One about treasure hunters? Haha, have I got a story for you! Pandora… accidental borderlands
A story about rocket science, again. What did you expect, 3 lines of code to validate an email? Hahaha, you’re a funny one.
Jokes aside, let’s try to do that with a firstname.lastname@example.org
email (yes, a simple email address, not even a not-simple-but-still-valid
undisclosed-recipients:; email address, just for the sake of simplicity):
- Try to get the server address from an email address, usually, it’s a domain name after the
@symbol. In our case:
- Try to get MX records of that server address (e.g. by using tools like
digor your programming language’s MX lookup). You’re lucky!
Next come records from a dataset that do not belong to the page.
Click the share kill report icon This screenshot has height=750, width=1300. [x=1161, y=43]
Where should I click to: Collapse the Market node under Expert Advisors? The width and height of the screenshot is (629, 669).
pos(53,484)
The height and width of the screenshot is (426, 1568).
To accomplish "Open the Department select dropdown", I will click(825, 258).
There are some MX records:
- if you are not lucky and there are no MX records - just use the server address itself (actually, according to RFC5321 , you have to go through multiple record types in a specific order, but your programming language stdlib is usually smart enough to do that automatically).
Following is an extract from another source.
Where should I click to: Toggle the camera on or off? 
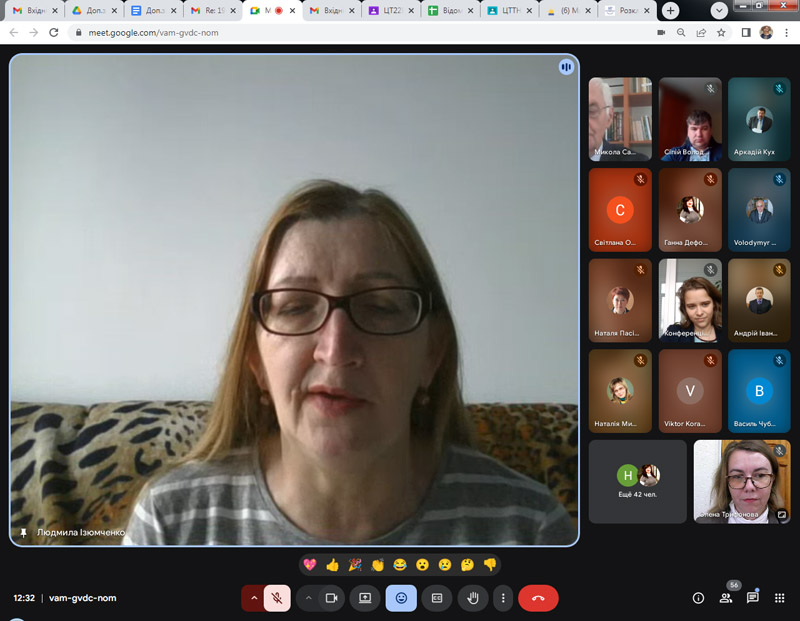[x=330, y=598]
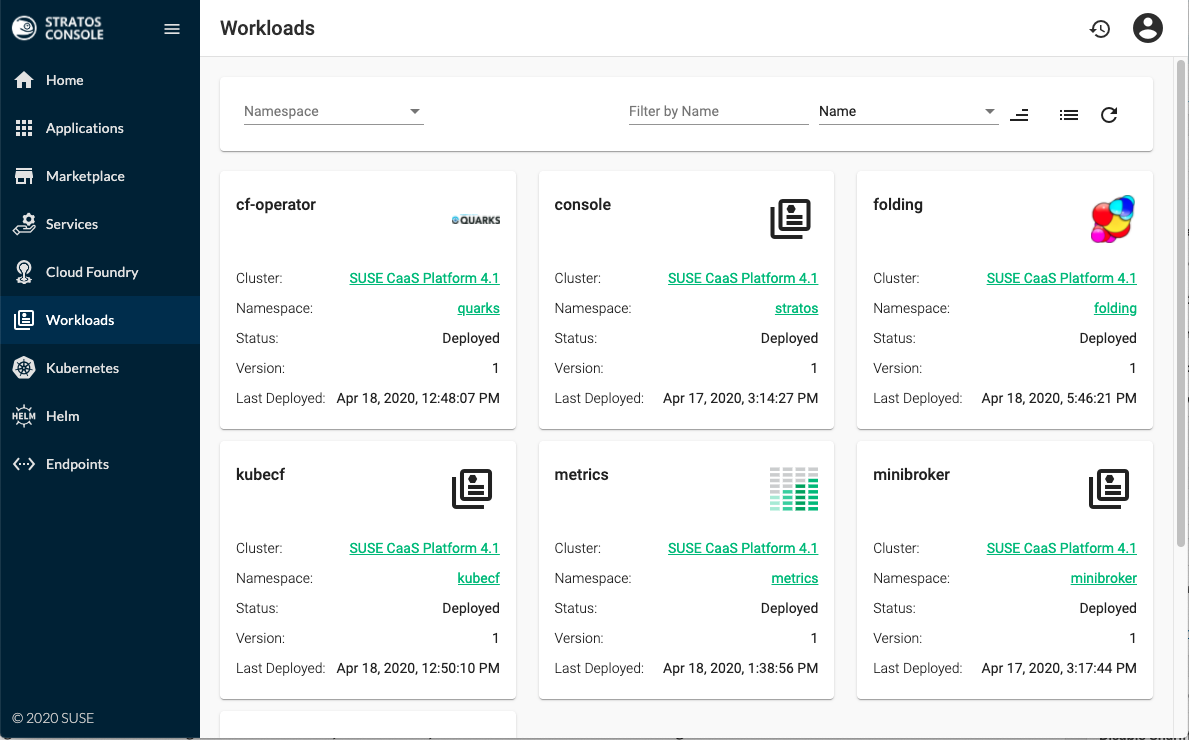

- Now, try to connect the discovered servers, one per step, in a
forloop. If you successfully connect to the
<serveraddress>:25- you’re lucky again! But if not - try the same address with port
587(yes it’s not RFC-compatible, but I saw several mail servers configured to accept submissions from other MTAs on that port. Don’t ask me why - that post is a kind of study report, not a ready-to-use instruction with all edge cases covered). If it doesn’t work - run the next cycle.
- Finally, you found a working SMTP server that supposedly can give you a clue about the validity of the specific email address.
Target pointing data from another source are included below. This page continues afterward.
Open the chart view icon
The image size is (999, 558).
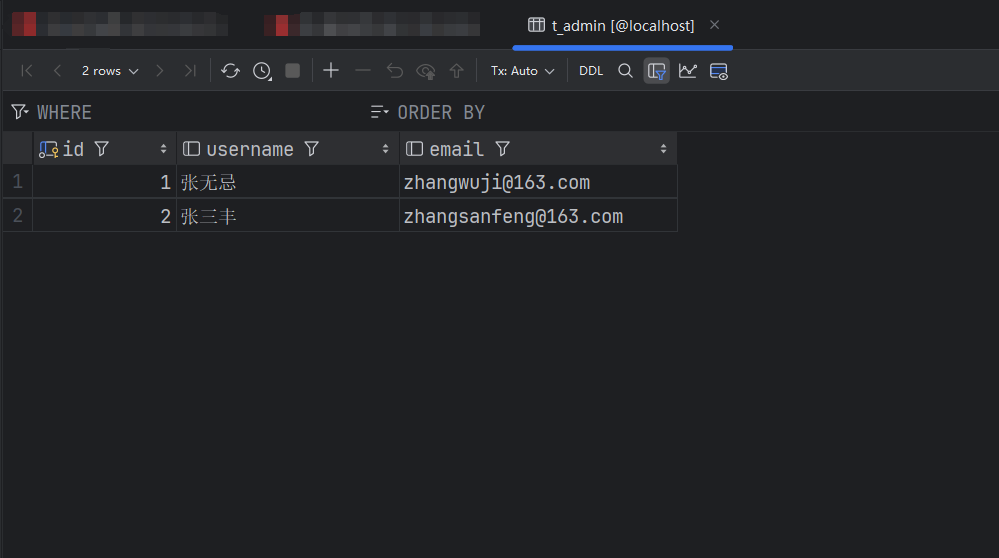click(x=687, y=71)
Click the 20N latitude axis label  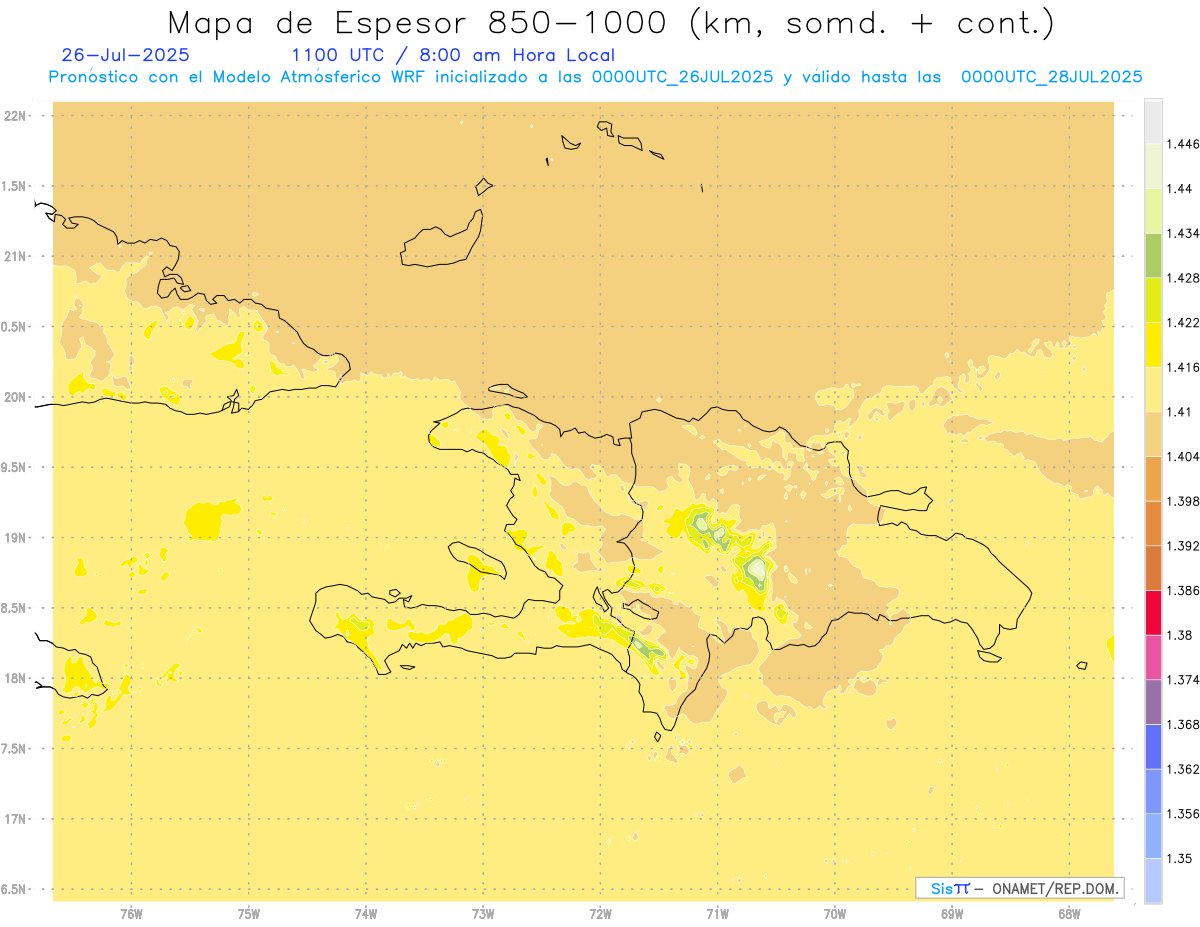coord(17,397)
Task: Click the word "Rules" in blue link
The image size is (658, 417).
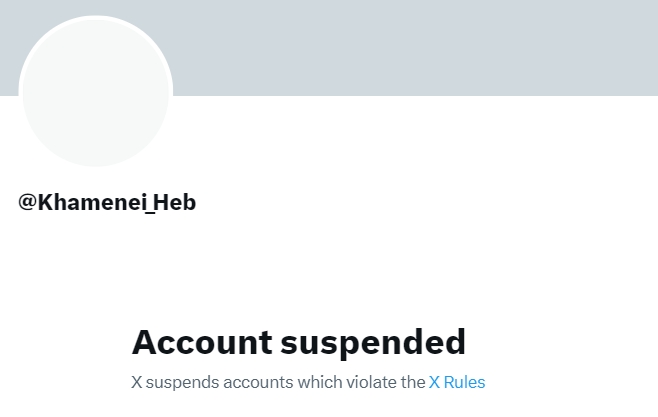Action: [x=464, y=382]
- After you found a working SMTP server and connected to it, you have to start an SMTP session (
The Final Part is the answer of the SMTP server to the
RCPT TO command:
- if there is no error - the email address is valid, congratulations!
- if there is an error - you have to dig dipper
- 45x error usually means that you have been greylisted and you have to repeat the check after some time (usually minutes or hours). It doesn’t say if the email is valid or not - it just preemptively rate limits you.
- any other error usually means that the email address is invalid or there are some problems with the email server, either way - you can’t send email to that address now and it doesn’t matter that it will become valid again in N days.
Why I used
server address instead of
domain name? Because email@example.com
is a valid email, too. Now, live with it.
You may ask “How should I decide if the email address is valid or not if I was greylisted?” Have no idea.
I just mark such emails as invalid, because even if that email exists and you actually can send it email,
there is no clarity whether will it greylist you again when you’ll try to send an email or not, and (more important, IMO)
how will your email service define greylisting?
considers such cases as bounce, so why should I care?
If the user’s email provider preemptively greylists even simple validity checks - that’s the user’s problem, not mine.
What did you expect? A solution? Oh, my sweet summer child , there is none.
Hope that helps :D
PS: How is that relate to postmoogle ? It uses the same steps described above to validate incoming (and send outgoing) emails.